Accompanied by a haunting violin serenade an adult Pearl (Friedman) appears, weak in demeanor, reciting an invective against Hester’s name, blaming her for all the strife she lives with. Here, her mother enters with the pastor following close behind, both are blissful and care free. Dancing through ash trees. Jubilant. This scene is cut short, quickly moving to Hester’s humiliation within the court of justice.
Pearl’s memories are interwoven with Hester’s life, contrasting the two characters: Zabryna Gueavera portrays Hester as a pillar of strength, standing like a soldier in spite of her sin; Renata Friedman as Pearl is younger and a head taller but appears slumped and weak. Mother and daughter are depicted as having opposite bearings, yet make many of the same mistakes in their lives: Pearl regrets her mother and wishes never to see her, while Hester declares her lover a coward and dead to her. The audience is engaged and responsive to the powerful emotions on stage.

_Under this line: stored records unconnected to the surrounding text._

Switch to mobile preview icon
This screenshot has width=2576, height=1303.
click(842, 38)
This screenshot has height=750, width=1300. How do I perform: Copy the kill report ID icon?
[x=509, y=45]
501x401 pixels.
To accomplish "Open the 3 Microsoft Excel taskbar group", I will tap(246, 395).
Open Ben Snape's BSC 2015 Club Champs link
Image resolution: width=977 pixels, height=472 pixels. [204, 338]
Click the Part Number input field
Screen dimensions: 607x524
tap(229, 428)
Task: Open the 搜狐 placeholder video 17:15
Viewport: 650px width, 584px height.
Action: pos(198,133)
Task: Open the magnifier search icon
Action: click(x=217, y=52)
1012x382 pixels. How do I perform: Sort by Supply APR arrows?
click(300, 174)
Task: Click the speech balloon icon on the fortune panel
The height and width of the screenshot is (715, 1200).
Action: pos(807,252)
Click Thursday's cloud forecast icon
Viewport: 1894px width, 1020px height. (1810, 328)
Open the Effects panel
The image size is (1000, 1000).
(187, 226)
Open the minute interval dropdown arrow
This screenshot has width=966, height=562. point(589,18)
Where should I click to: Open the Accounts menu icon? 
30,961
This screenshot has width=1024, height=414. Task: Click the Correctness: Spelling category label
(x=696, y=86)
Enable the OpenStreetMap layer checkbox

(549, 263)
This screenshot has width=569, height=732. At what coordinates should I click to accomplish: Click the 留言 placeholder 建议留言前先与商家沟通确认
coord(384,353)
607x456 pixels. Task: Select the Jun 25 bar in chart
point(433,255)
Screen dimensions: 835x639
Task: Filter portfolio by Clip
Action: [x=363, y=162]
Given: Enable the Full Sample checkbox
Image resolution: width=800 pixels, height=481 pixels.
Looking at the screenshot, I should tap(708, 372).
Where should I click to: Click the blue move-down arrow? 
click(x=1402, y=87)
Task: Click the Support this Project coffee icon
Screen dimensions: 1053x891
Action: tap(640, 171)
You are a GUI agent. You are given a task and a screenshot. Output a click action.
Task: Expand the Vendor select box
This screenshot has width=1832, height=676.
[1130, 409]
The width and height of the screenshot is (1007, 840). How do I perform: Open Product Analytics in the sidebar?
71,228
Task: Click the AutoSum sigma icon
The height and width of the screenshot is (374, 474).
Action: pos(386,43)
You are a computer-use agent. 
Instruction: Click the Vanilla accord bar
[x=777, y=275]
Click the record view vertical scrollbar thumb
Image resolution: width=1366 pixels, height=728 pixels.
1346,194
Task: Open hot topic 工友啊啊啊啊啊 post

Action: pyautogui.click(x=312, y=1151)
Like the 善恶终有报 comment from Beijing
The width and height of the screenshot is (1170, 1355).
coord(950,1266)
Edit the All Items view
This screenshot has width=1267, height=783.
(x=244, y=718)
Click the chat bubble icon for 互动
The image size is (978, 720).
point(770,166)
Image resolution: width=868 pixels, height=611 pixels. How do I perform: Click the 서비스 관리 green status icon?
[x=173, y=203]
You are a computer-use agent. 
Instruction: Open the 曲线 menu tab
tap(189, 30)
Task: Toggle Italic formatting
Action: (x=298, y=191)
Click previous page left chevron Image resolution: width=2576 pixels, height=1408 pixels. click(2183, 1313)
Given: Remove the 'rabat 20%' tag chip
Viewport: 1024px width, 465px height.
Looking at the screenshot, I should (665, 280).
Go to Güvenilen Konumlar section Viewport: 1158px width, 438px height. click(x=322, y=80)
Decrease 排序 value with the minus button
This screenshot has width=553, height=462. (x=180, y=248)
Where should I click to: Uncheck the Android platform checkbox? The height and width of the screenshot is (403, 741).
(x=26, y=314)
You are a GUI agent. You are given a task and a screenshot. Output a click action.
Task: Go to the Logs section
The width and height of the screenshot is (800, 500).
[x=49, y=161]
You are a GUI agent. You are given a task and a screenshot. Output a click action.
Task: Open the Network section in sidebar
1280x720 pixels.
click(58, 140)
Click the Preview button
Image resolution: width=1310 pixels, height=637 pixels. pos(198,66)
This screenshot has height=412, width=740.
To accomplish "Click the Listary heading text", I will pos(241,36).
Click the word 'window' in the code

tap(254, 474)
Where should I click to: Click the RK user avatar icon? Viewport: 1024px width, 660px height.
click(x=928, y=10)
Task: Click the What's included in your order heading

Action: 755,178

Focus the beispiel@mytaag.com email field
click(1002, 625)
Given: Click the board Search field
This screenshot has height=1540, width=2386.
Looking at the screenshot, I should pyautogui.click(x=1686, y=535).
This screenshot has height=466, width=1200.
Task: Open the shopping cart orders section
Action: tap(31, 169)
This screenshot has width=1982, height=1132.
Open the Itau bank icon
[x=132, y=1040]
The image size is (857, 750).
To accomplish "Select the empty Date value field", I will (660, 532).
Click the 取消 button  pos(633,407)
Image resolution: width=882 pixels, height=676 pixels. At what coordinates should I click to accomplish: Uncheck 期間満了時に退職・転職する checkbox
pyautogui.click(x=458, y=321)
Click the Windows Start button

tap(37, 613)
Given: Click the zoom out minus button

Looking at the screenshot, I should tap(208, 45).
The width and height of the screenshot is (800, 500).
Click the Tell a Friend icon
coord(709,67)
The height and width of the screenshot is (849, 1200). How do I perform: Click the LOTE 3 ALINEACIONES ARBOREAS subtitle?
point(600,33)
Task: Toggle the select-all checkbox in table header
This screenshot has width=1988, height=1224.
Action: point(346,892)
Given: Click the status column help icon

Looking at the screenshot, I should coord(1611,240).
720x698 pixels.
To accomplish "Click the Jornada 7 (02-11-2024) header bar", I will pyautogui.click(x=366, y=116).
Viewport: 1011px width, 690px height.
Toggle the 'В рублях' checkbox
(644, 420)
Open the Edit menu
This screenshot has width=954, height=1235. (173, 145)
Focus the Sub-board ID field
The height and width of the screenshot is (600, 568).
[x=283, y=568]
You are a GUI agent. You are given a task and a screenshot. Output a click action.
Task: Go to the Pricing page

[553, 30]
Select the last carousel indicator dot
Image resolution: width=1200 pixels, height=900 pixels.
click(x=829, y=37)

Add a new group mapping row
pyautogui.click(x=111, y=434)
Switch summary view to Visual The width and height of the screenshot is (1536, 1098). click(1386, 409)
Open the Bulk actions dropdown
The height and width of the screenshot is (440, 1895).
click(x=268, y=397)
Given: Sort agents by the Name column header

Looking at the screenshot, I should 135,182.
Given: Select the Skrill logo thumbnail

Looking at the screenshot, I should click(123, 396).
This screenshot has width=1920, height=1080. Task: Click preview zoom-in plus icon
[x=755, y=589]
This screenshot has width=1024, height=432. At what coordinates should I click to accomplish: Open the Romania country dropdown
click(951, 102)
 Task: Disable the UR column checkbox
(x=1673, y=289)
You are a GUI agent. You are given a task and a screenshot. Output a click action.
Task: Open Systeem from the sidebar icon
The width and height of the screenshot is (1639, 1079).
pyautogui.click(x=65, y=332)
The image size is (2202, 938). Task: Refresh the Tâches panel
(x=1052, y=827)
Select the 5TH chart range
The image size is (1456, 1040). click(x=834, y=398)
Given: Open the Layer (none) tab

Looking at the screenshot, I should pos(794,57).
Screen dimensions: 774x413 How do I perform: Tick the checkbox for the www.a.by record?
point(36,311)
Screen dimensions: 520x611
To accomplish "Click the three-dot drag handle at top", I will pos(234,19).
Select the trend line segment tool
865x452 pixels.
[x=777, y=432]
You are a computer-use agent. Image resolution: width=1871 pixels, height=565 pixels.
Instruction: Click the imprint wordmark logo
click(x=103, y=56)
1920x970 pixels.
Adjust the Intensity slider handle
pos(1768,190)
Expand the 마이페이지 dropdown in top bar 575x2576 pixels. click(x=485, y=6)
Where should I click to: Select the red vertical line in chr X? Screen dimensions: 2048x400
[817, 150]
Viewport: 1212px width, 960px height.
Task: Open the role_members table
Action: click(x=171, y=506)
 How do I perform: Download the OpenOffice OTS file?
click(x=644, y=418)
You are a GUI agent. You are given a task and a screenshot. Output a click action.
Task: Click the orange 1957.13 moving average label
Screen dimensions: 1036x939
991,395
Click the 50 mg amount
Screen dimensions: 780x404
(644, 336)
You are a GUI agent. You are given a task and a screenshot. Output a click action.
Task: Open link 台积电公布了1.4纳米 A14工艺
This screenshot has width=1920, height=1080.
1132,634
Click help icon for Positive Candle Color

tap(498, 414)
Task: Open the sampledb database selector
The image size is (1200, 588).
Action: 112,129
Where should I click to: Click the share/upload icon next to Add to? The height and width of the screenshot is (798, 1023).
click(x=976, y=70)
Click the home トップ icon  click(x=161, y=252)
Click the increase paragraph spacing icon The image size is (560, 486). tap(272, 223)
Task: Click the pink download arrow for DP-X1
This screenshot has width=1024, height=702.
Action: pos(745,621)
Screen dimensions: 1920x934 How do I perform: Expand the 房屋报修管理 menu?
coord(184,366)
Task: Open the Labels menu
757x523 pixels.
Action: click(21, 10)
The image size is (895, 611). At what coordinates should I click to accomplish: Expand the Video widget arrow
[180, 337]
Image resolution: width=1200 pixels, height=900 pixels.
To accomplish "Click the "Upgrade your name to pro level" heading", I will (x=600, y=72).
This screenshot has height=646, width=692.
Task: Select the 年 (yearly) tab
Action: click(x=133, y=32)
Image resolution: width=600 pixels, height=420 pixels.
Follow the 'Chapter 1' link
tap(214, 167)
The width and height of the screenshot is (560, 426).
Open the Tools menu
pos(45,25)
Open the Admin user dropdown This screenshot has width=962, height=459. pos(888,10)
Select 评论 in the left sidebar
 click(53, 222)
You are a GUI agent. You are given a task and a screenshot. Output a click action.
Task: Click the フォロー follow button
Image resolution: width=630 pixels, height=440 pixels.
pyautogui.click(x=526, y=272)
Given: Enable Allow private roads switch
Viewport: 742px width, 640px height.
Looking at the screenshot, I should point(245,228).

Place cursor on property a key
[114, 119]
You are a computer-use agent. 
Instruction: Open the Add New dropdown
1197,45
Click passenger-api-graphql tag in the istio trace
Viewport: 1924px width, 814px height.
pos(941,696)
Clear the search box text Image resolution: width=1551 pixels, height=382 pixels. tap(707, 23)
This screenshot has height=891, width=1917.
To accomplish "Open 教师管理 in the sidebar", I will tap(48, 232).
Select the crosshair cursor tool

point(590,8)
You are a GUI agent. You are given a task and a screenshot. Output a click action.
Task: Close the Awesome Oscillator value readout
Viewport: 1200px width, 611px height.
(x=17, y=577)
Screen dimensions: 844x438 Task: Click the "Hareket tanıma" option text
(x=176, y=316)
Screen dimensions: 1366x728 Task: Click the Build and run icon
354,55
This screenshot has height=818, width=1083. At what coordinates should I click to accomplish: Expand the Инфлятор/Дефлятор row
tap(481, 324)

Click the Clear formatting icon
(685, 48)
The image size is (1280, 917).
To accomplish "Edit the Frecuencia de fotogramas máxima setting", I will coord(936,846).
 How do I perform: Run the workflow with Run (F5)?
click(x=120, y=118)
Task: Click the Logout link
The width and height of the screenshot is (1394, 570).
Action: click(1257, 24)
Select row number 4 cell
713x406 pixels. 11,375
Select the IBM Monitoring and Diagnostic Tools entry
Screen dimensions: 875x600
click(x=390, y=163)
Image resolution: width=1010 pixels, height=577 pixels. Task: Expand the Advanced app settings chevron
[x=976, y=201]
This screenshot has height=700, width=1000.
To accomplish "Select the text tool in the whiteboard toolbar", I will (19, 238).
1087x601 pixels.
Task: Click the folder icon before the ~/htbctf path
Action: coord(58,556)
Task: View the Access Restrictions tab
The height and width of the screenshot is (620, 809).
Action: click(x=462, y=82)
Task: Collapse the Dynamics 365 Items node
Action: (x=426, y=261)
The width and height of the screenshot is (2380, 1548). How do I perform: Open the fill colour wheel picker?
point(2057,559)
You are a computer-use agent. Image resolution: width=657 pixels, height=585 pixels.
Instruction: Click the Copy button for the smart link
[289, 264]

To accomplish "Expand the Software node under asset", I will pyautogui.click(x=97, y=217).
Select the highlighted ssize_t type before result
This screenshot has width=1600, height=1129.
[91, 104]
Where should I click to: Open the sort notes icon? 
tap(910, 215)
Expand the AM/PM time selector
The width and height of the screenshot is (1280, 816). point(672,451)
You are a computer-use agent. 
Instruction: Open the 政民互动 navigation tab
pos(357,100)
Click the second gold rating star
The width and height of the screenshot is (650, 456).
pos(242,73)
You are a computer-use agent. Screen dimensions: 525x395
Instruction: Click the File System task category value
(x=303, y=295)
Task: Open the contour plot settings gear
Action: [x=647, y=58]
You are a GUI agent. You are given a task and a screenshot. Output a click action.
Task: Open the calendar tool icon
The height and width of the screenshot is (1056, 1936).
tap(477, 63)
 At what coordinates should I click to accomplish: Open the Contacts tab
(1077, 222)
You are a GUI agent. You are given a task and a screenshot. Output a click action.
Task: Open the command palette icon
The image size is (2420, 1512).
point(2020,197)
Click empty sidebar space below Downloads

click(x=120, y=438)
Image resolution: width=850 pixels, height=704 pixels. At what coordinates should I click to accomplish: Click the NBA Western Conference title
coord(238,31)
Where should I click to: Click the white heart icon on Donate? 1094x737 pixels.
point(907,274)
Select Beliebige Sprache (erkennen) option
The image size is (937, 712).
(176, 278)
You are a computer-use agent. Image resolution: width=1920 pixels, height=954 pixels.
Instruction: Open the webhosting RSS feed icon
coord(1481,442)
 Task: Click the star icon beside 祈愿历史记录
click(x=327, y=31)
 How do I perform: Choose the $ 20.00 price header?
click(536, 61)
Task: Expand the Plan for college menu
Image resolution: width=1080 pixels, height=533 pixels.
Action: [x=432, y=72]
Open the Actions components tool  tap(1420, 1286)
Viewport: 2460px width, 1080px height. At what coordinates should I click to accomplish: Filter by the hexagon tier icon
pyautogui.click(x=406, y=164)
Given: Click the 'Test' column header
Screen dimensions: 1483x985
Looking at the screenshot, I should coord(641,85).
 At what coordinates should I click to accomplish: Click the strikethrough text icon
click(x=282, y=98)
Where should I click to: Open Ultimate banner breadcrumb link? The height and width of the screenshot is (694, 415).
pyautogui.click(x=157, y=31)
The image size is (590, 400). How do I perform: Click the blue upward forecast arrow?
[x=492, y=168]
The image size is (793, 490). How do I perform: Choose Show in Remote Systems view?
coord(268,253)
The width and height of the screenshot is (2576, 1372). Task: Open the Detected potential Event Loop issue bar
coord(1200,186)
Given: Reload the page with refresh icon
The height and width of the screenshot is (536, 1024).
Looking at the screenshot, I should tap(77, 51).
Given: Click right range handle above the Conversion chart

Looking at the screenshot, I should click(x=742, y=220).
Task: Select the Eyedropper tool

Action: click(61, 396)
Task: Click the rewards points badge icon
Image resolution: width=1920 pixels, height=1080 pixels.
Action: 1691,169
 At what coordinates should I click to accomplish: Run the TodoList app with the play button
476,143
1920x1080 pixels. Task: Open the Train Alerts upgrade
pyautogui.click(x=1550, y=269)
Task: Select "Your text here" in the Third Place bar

Izabel Mar as Pearl and Zabryna Guevara as Hester. By Chris Bennion.The setting and costumes support the play well. Rigid colors spin a somber red, white and black atmosphere. Still true to the time period, the sharp, unadorned costumes amplify the characters. The lighting gives wonder and mystique to the performance while the live violinist—Emily Holden—adds a haunting melody to the ambiance.
This is a piece of work not to be missed! I enjoyed the simple presentation built upon a complex structure of society’s rules and morals. Even though more than 300 years has passed since the time this play is set in, our systems have changed, yet we maintain prejudices against people with different values, showing not as much progress as one might hope. I would encourage you dear readers to take the chance of viewing this wonderful production of The Scarlet Letter.